Jan 15, 2010

Recipe I bet you never heard of

I bet you never heard of this recipe. Well, unless you are Israeli or Yemenite, of course. I think I have an idea for interesting recipes you might like. Let me know what you think

A little background

I am originally from Israel. Israel is very young country. 62 to be exact. 99% of the people who came to Israel came from different countries around the world after WWII to rebuild the promised land.
This has a huge impact of the Israeli cuisine. Think about it:
First – the people are mostly Jewish. Because Jews are keeping the Kosher diet laws, their traditional foods even in the country of origin is different and unique.
Second – the people came from all over. Primarily from Eastern Europe, Russia and North Africa (Morocco). That creates a very interesting blend of spices, dishes and ingredients.
Last – Israel is in the Mediterranean, the country of Milk and Honey with influence from its Arab neighbors, and other countries in the region (Greece, Turkey)
Mix that altogether for 60 years and you get one of the most interesting food in the world!
So I thought that every once in a while (based on your reactions and comments) I will publish another dish with some history and stories if I have any.

The Personal Side

Jews are divided in general to those who are coming from the East European countries (Originated in Germany) – Called Ashkenazi, and those who are coming from West Europe and Africa (Iberian Peninsula before the expulsion , called Sephardic.
Why do I tell you this – because each one of those groups came with their own traditions, culture and food. And what happen when they mix? Me!
My mom’s ancestor are originally from Poland, while my dad’s family are coming from Yemen. Not that’s a combination. So the recipes I will give you will be Jewish Israeli Kosher Recipes, with Yemenite emphasis.
Many of those recipes were “Americanized” by Patti to match the local taste, ingredients and units. They were also adopted to RV cooking, if required.

Today’s Recipes

For a start I am actually going to give you 2 of them.

Yemenite Z’khug (Schug)

The first one is a very typical middle eastern HOT paste, originated in… Yemen. You can spice up your food with this, cook with it or mix it with grinded tomatoes to make Yemenite Salsa.
So here it is:

  • 1 Big bunch of Cilantro
  • 10-12 hot green peppers (you can choose any type you like – Habaneras are very hot, Jalapenos works great too). You can put couple red peppers to make it look nicer.
  • 1 big Garlic head
  • 1 tsp of salt
  • 2 tsp Cumin
  • 1 tsp Cardamom
  • 1 tsp Coriander
  • 1/4 tsp Ginger
  • Pinch of Clove
Cut the stems of the cilantro, but leave the seeds. Peel the garlic. Cut and dispose the stems from the hot pepper.
Cut each peppers to 3-4 pieces.

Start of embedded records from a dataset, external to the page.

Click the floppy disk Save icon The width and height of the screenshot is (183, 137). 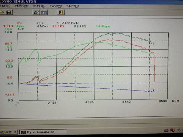coord(9,12)
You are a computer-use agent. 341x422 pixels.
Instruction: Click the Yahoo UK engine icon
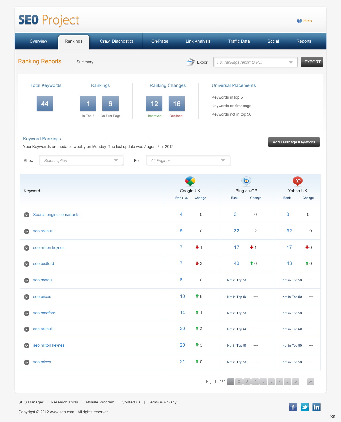pos(297,181)
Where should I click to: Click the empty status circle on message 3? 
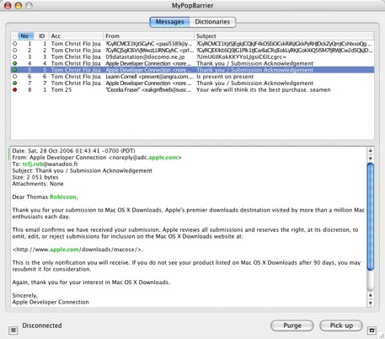[14, 57]
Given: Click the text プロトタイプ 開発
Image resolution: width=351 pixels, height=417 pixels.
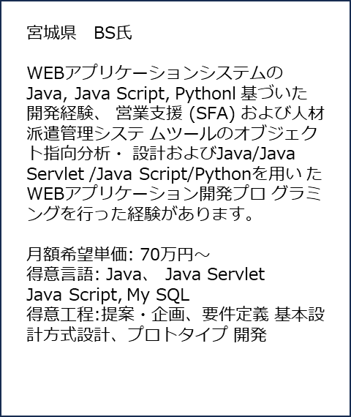Looking at the screenshot, I should tap(197, 335).
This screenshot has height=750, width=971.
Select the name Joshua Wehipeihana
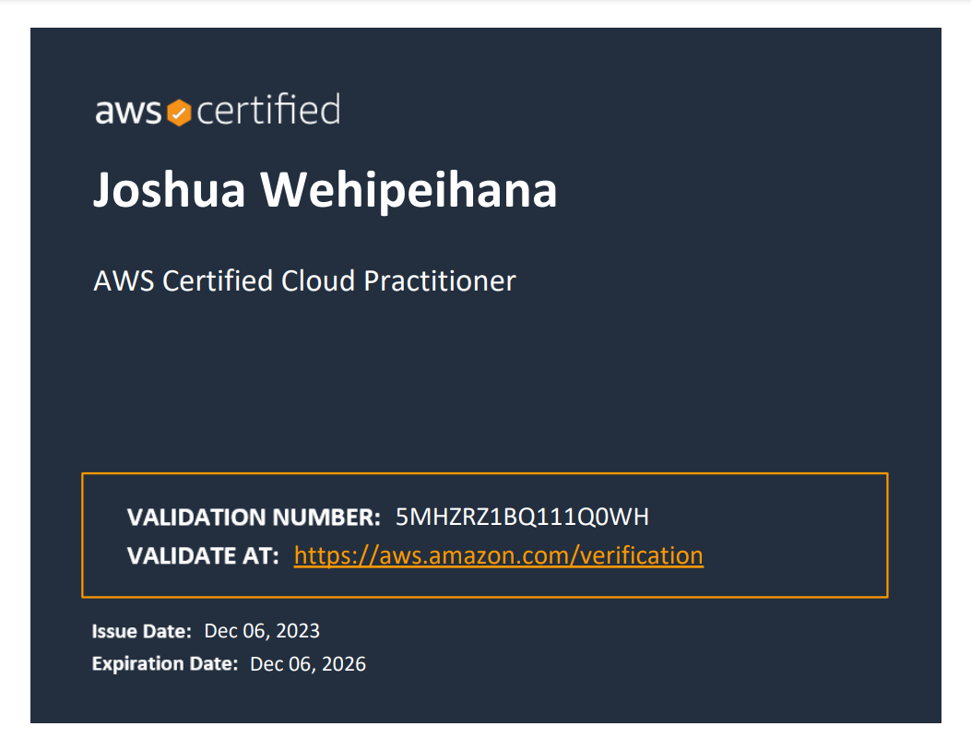pos(326,189)
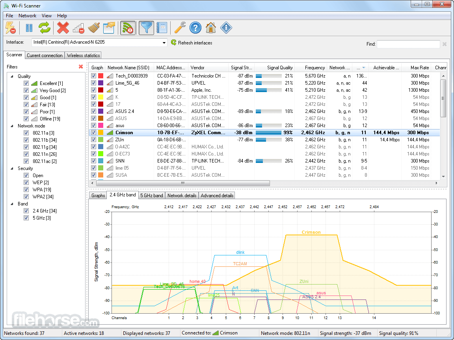The width and height of the screenshot is (454, 340).
Task: Uncheck the Excellent quality filter checkbox
Action: pos(26,83)
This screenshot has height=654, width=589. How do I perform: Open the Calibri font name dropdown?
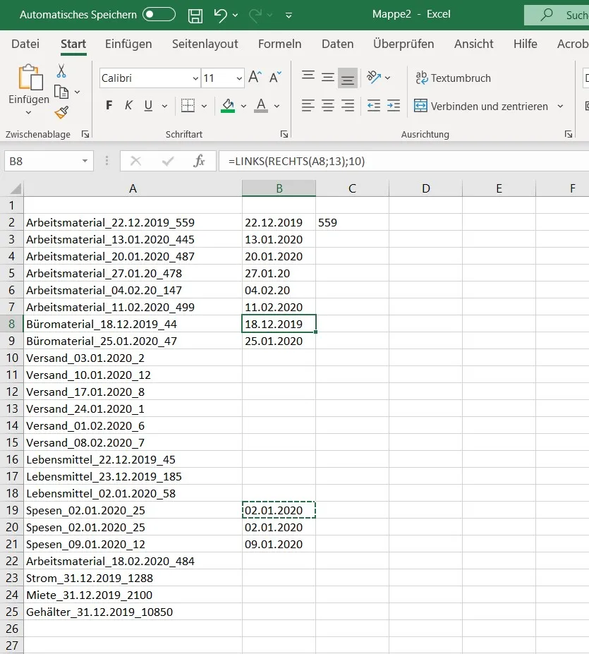pyautogui.click(x=195, y=78)
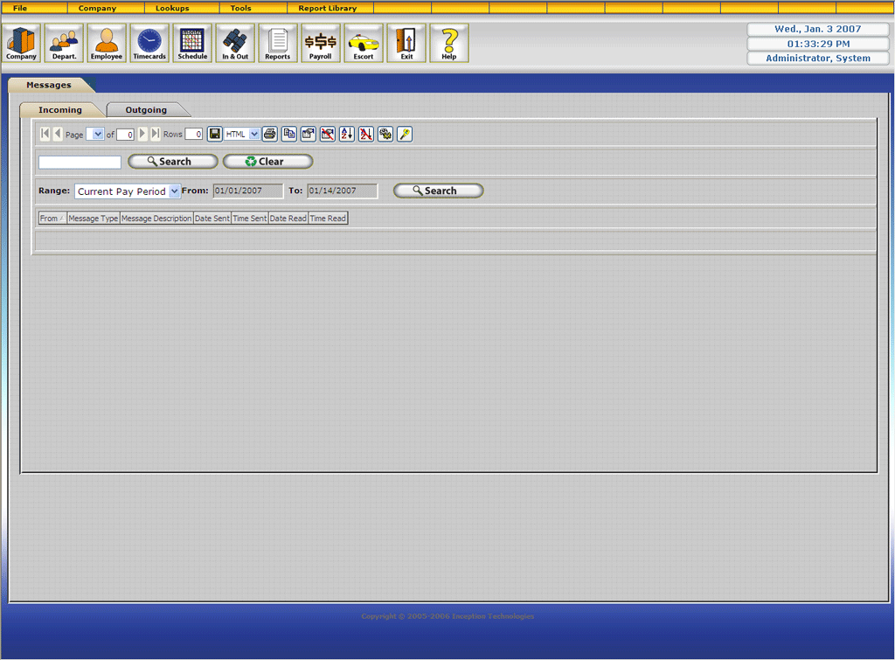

Use glove and watch your eyes – the peppers are juicy and you don’t want it in your eyes (The first reaction is to try and rub your eyes with your hands – Ouch)
Add the ingredients slowly into a food processor with the chopper blade, and chop until it becomes a paste. Add all the spices and mix well.
This is something that freezes very well, so you can put into small containers and freeze to use for later.

Israeli Salad

Why this salad is called Israeli salad? I don’t know. It is very popular in Israel and you can find it in almost any restaurant or Falafel stand. It fits great inside the Pita Bread – but this is for a different blog.
The salad is very simple to make, healthy refreshing and surprisingly tasty. There are many variations of the salad – but I love the basic and traditional version.
  • 4 small plum tomatoes
  • 2 cucumbers
  • 1 big onion
  • 1/2 cup cilantro
  • 1/4 cup Parsley (optional)
  • 3 tbsp Olive Oil
  • 1/2 Lemon (the juice)
Peel the cucumbers and cut them into small cubes (1/4 inch)
Cut the tomatoes into cubes (1/4 inch)
Dice the onion about the same size as the cucumbers and tomatoes
Mix all vegetable in a big bowl. Chop the parsley and cilantro using a knife, add oil, and lemon juice from the 1/2 lemon.
Mix and serve.

What do you think

Now serious – if you like it, let me know. Leave a comment!
If you have suggestion on how to improve it – let me know that Also – if there is anything you would like to see in this blog or know about this recipe.
I promise that if we will get interest – I will create a separate blog just for recipes.
And – yeah – names for the new blog please :)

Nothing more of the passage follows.